Tarefas a realizar -
1 > Transcreva fielmente, no excerto sobre o Conservatório, todo o trecho que vai de "Mas dêmos uns" até "Secção de Teatro.".
2 > De acordo com o excerto sobre o Conservatório, de que ano data o Salão de concertos e conferências?
3 > Dê continuidade ao excerto sobre o Conservatório, a partir da última frase apresentada.

Excerto selecionado -
As obras de adaptação vieram do século passado, mas pode dizer-se que se intensificaram desde 1911; por essa época foi nomeado Inspector do Conservatório o Dr. Júlio Danta, que, com alguns pequenos interregnos, durante os quais ocupou o lugar de Director o professor Viana da Mota, aqui exerceu as suas funções até 1936. Extinto o lugar de Inspector, Viana da Mota ficou como Director único (secção de música e de teatro), e desde Agosto de 1938, pela circunstância daquele artista e professor haver atingido o limite de idade legal, passou a Director o professor Ivo Cruz que se afirmou, no acto da sua posse, capaz de levar a cabo uma reforma ajustada às exigências deste estabelecimento de ensino.
Mas dêmos uns passos pelo edifício; como vês, o aspecto interior é o característico dos estabelecimentos de ensino: frio, simétrico, higiénico, claro. O que havia de representativo do antigo Convento — desapareceu; a Igreja foi demolida em 1912.
O Salão de concertos e conferências do Conservatório data de 1881; possuí um restrito interesse, com sua galeria, sua tribuna doirada, as pinturas do tecto ― uma alegoria e quatro medalhões ― do pincel de Columbano, obra que o excelso artista repudiava. As decorações são de Eugénio Cotrin.
Quanto a mim ― e tu vais concordar ― o mais interessante que possuí o interior do Conservatório novo (cujas obras foram durante muitos anos dirigidas pelo engenheiro Veiga da Cunha), são estes «Passos Perdidos» da parte da Secção de Teatro.
É uma iniciativa feliz, como tanta , do Dr. Júlio Dantas ( a quem o Conservatório bastante deve), obra começada a realizar em 1915 e só concluída em 1930.

Dados fornecidos -
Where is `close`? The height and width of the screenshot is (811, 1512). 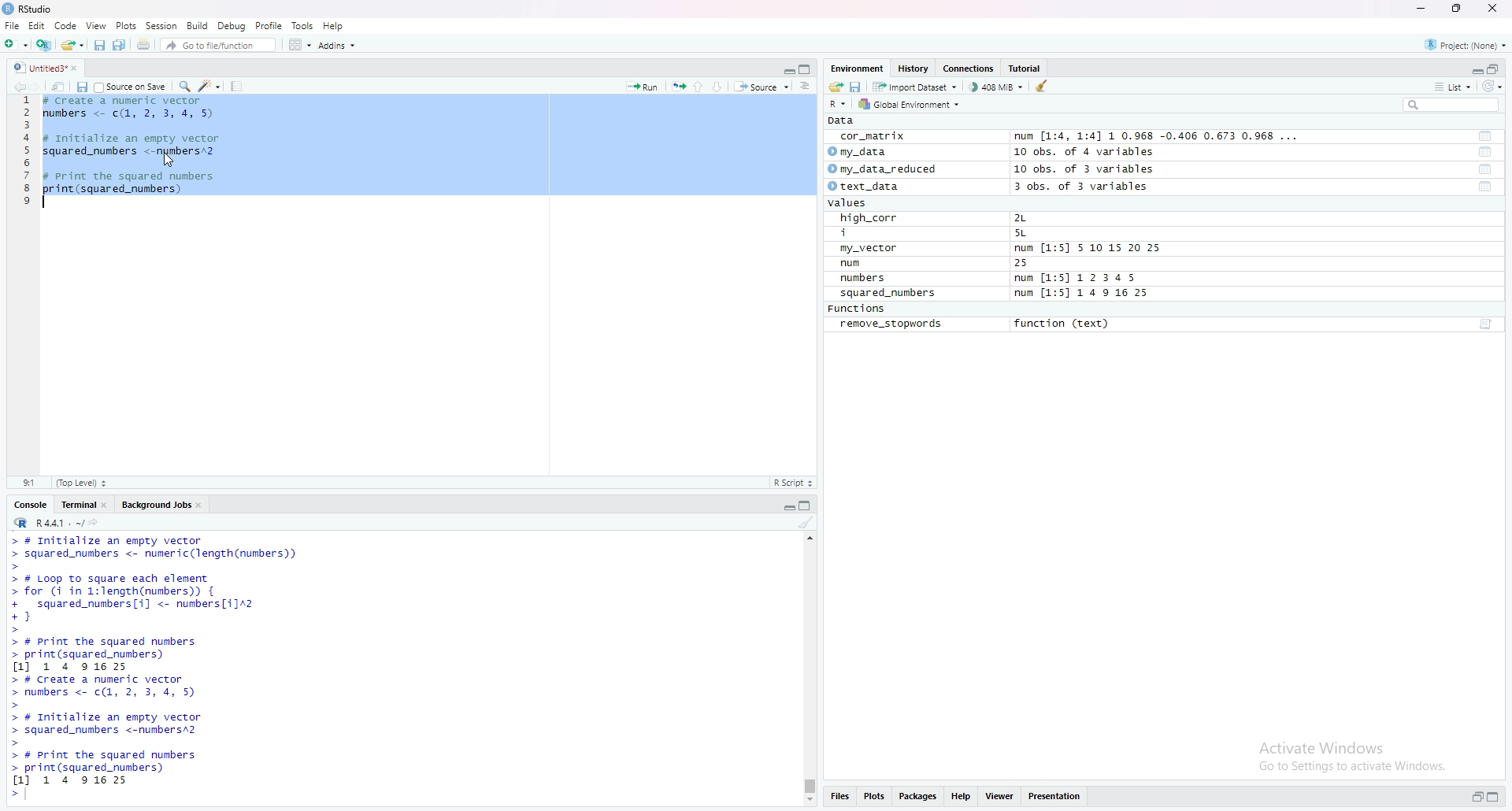 close is located at coordinates (107, 503).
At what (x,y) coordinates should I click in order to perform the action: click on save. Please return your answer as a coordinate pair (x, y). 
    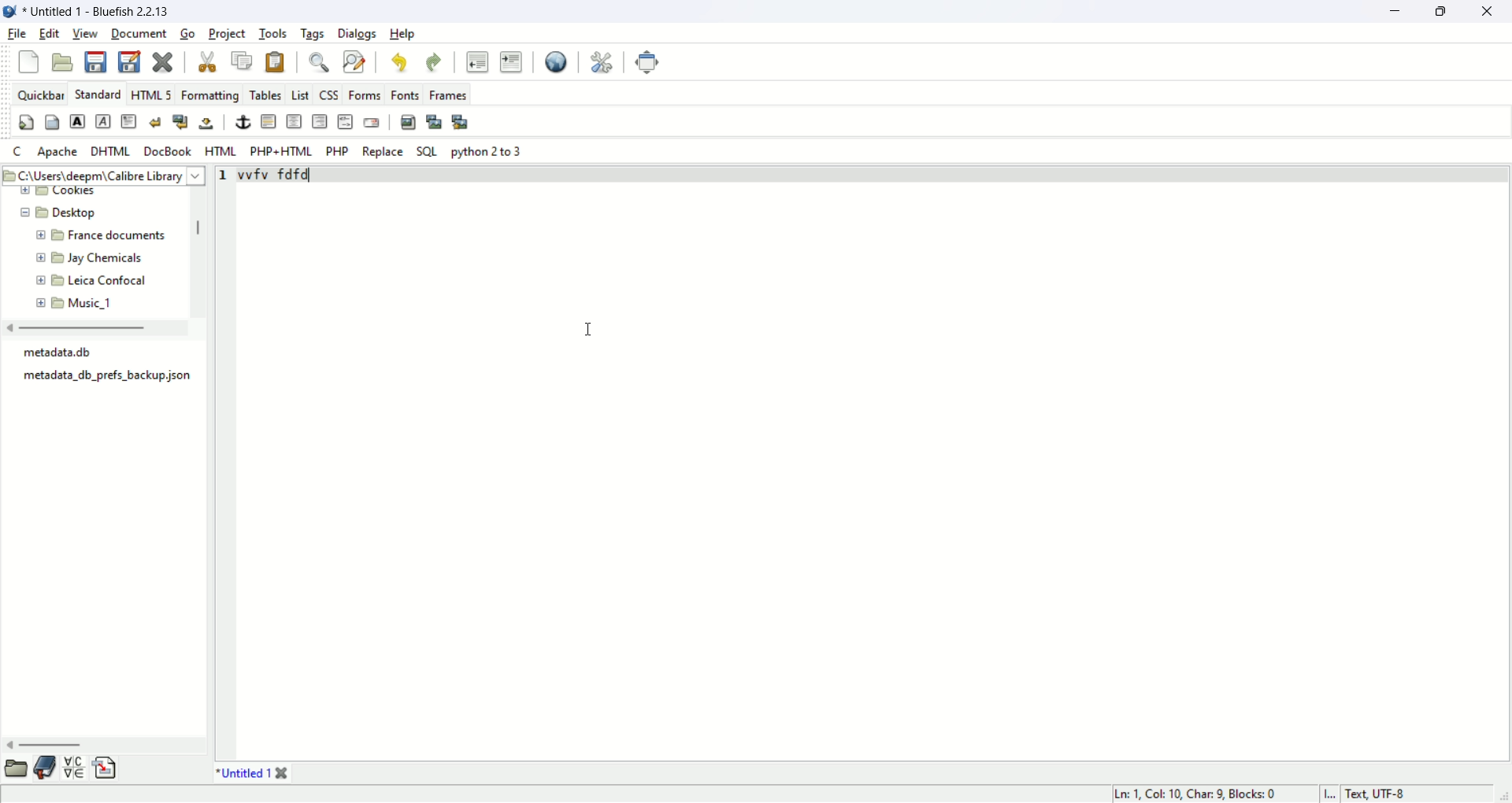
    Looking at the image, I should click on (93, 60).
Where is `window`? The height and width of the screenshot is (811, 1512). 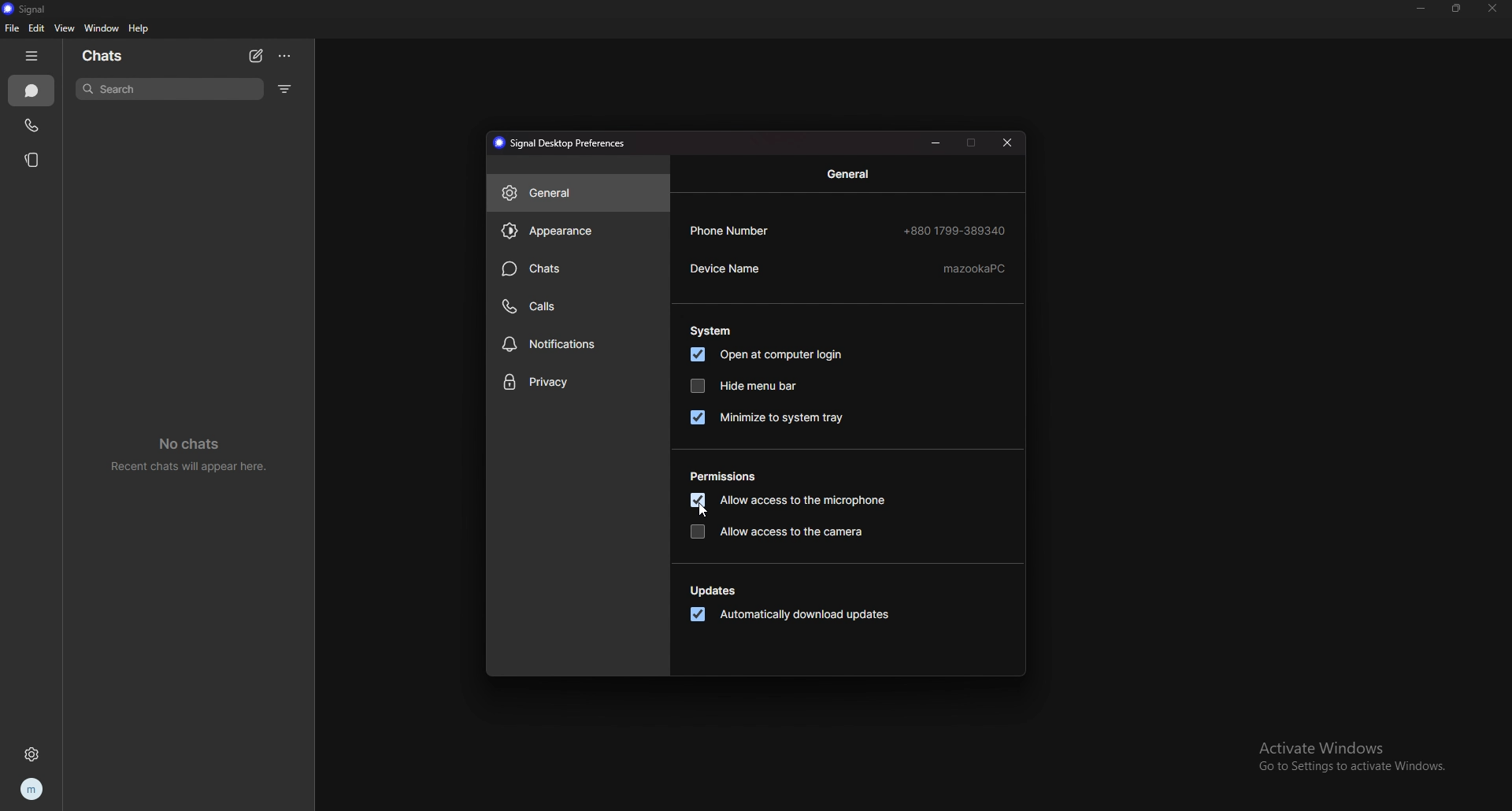 window is located at coordinates (102, 28).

Respostas esperadas -
1 >
Mas dêmos uns passos pelo edifício; como vês, o aspecto interior é o característico dos estabelecimentos de ensino: frio, simétrico, higiénico, claro. O que havia de representativo do antigo Convento — desapareceu; a Igreja foi demolida em 1912.
O Salão de concertos e conferências do Conservatório data de 1881; possuí um restrito interesse, com sua galeria, sua tribuna doirada, as pinturas do tecto ― uma alegoria e quatro medalhões ― do pincel de Columbano, obra que o excelso artista repudiava. As decorações são de Eugénio Cotrin.
Quanto a mim ― e tu vais concordar ― o mais interessante que possuí o interior do Conservatório novo (cujas obras foram durante muitos anos dirigidas pelo engenheiro Veiga da Cunha), são estes «Passos Perdidos» da parte da Secção de Teatro.

2 > Data de 1881.

3 >
Vamos ver com atenção. Neste corredor «nobre», onde se rasgam portas de aulas engrinaldadas e sobrepujadas de azulejos no estilo de setecentos num conjunto um pouco teatral mas que num Conservatório de Teatro não é defeito as paredes são guarnecidas a todo o longo de silhares de panos de azulejos, na cor clássica, com assuntos e figuras do teatro português, recortados nas cimeiras.
Vê tu, Dilecto, como isto é belo, apesar de moderno (quero dizer: sem a graça subjectiva da cerâmica), e pensa quantos amigos de Lisboa do teatro e da arte desconhecem estes « Passos Perdidos», como eu lhes chamo, e tu toleras.
E deixemos o Conservatório Nacional, que o tempo voa.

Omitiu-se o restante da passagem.